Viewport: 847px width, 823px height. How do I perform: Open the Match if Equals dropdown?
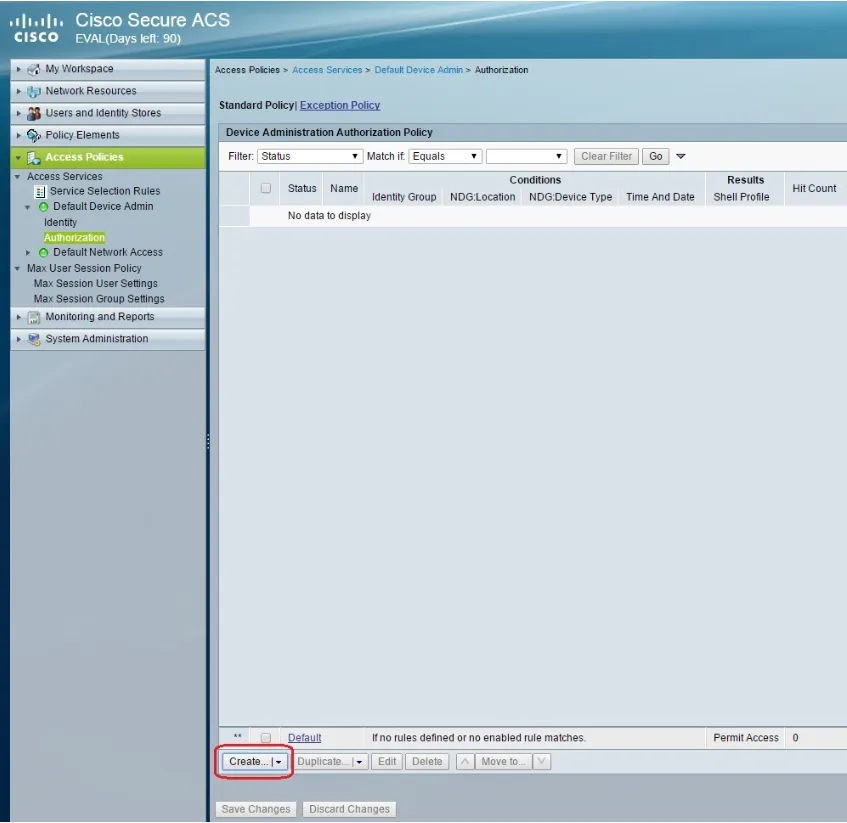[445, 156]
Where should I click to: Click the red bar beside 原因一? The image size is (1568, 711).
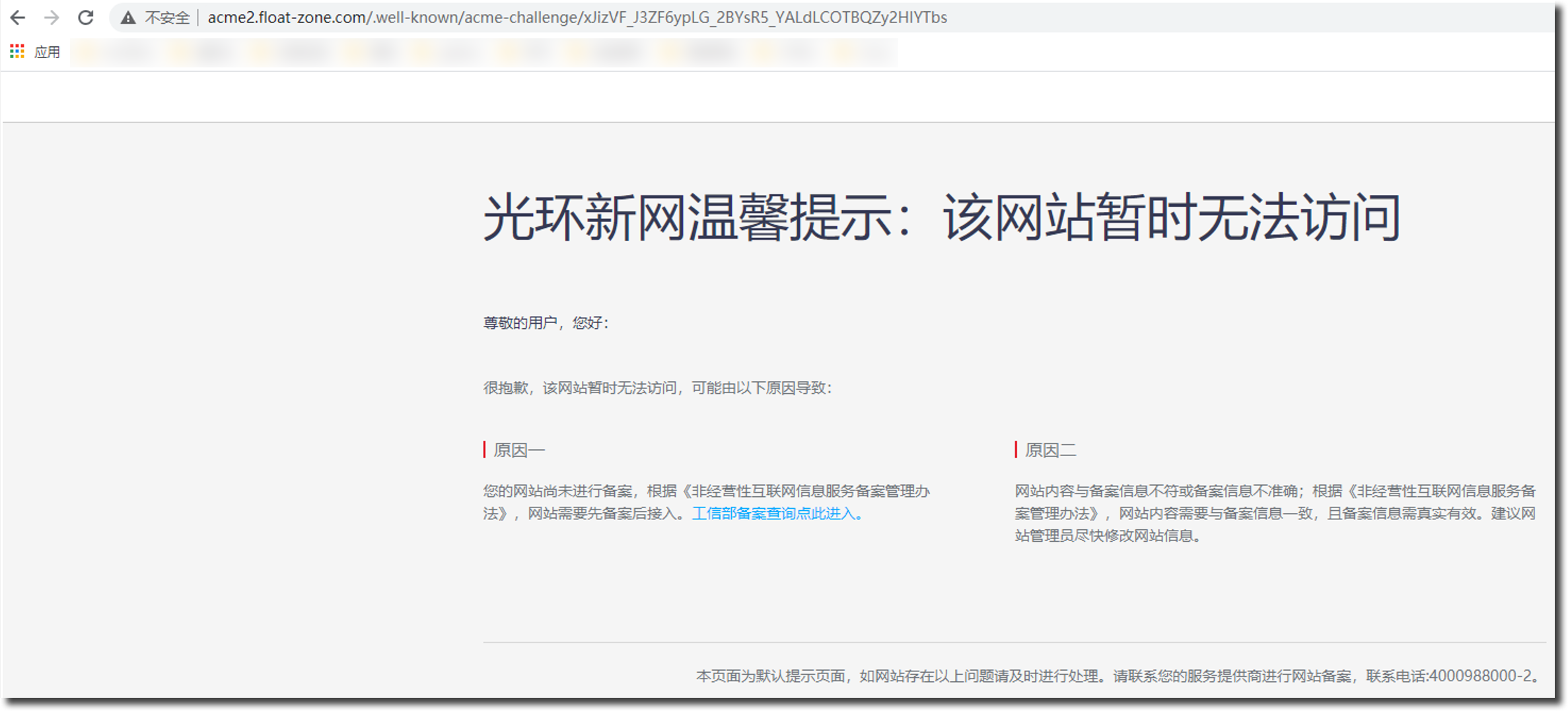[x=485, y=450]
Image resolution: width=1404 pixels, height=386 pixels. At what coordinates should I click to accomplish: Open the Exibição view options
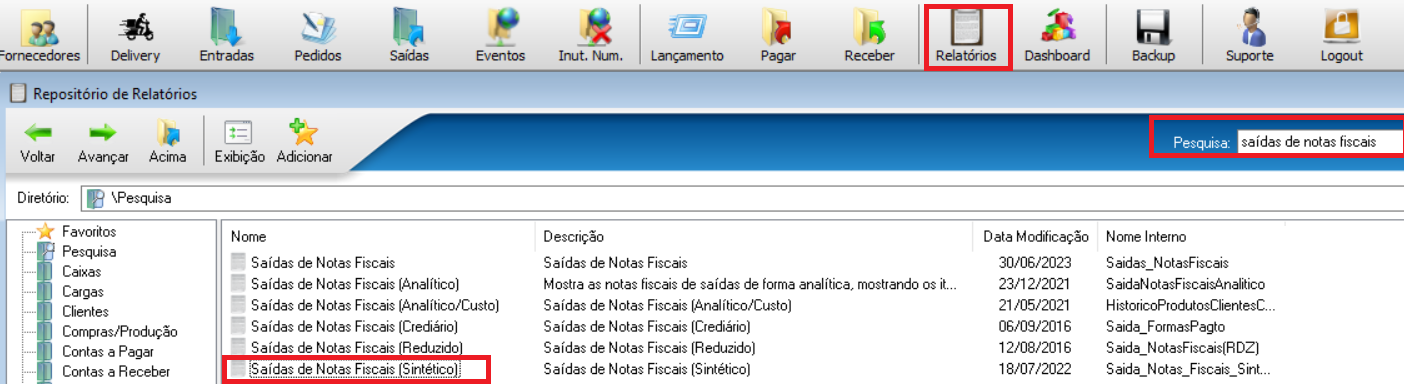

* **WORK TO COMPLETE**
Print nothing except the lines from the one with "Where should I" through the last line of the listing, exactly as written and with pictures removed.

* **EXERCISE ANSWER**
Where should I click to: Click the red bar beside 原因一? The image size is (1568, 711).
[x=485, y=450]
Image resolution: width=1404 pixels, height=386 pixels. At what coordinates should I click to accomplish: Open the Exibição view options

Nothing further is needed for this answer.